- Opening Delimiter -
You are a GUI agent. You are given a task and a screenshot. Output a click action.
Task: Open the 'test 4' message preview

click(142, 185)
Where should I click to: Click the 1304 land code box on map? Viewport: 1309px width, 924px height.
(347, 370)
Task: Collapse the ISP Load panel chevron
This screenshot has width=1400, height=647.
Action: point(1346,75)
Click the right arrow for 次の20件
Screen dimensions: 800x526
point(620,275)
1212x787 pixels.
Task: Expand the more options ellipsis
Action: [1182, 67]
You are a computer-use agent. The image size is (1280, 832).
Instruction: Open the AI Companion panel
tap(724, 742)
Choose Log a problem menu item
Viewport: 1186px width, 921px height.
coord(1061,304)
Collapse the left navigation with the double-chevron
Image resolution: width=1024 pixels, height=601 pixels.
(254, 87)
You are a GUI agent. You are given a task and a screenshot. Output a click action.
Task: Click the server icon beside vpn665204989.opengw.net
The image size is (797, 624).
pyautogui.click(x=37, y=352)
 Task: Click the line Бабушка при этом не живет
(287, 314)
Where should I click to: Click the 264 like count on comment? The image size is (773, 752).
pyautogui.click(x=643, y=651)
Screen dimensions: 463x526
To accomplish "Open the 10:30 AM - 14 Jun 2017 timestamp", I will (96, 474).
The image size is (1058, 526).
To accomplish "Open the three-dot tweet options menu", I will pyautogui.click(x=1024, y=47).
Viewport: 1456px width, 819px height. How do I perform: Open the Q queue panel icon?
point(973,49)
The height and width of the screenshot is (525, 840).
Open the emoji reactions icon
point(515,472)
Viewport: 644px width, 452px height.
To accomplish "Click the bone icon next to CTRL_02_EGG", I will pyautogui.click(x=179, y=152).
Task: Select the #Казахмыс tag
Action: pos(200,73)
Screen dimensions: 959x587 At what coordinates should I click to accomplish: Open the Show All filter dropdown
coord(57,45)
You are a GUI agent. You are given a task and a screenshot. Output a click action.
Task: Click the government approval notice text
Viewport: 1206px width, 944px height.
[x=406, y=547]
- Closing Delimiter -
What you return must match the data word for word.

You are a GUI agent. You are given a task and a screenshot. Output a click action.
Task: Open the 'test 4' message preview

click(142, 185)
Where should I click to: Click the 1304 land code box on map? Viewport: 1309px width, 924px height.
(347, 370)
Task: Collapse the ISP Load panel chevron
This screenshot has width=1400, height=647.
Action: point(1346,75)
Click the right arrow for 次の20件
Screen dimensions: 800x526
point(620,275)
1212x787 pixels.
Task: Expand the more options ellipsis
Action: [1182, 67]
You are a computer-use agent. The image size is (1280, 832).
Instruction: Open the AI Companion panel
tap(724, 742)
Choose Log a problem menu item
Viewport: 1186px width, 921px height.
coord(1061,304)
Collapse the left navigation with the double-chevron
Image resolution: width=1024 pixels, height=601 pixels.
(254, 87)
You are a GUI agent. You are given a task and a screenshot. Output a click action.
Task: Click the server icon beside vpn665204989.opengw.net
The image size is (797, 624).
pyautogui.click(x=37, y=352)
 Task: Click the line Бабушка при этом не живет
(287, 314)
Where should I click to: Click the 264 like count on comment? The image size is (773, 752).
pyautogui.click(x=643, y=651)
Screen dimensions: 463x526
To accomplish "Open the 10:30 AM - 14 Jun 2017 timestamp", I will (96, 474).
The image size is (1058, 526).
To accomplish "Open the three-dot tweet options menu", I will pyautogui.click(x=1024, y=47).
Viewport: 1456px width, 819px height. How do I perform: Open the Q queue panel icon?
point(973,49)
The height and width of the screenshot is (525, 840).
Open the emoji reactions icon
point(515,472)
Viewport: 644px width, 452px height.
To accomplish "Click the bone icon next to CTRL_02_EGG", I will pyautogui.click(x=179, y=152).
Task: Select the #Казахмыс tag
Action: pos(200,73)
Screen dimensions: 959x587 At what coordinates should I click to accomplish: Open the Show All filter dropdown
coord(57,45)
You are a GUI agent. You are given a task and a screenshot. Output a click action.
Task: Click the government approval notice text
Viewport: 1206px width, 944px height.
[x=406, y=547]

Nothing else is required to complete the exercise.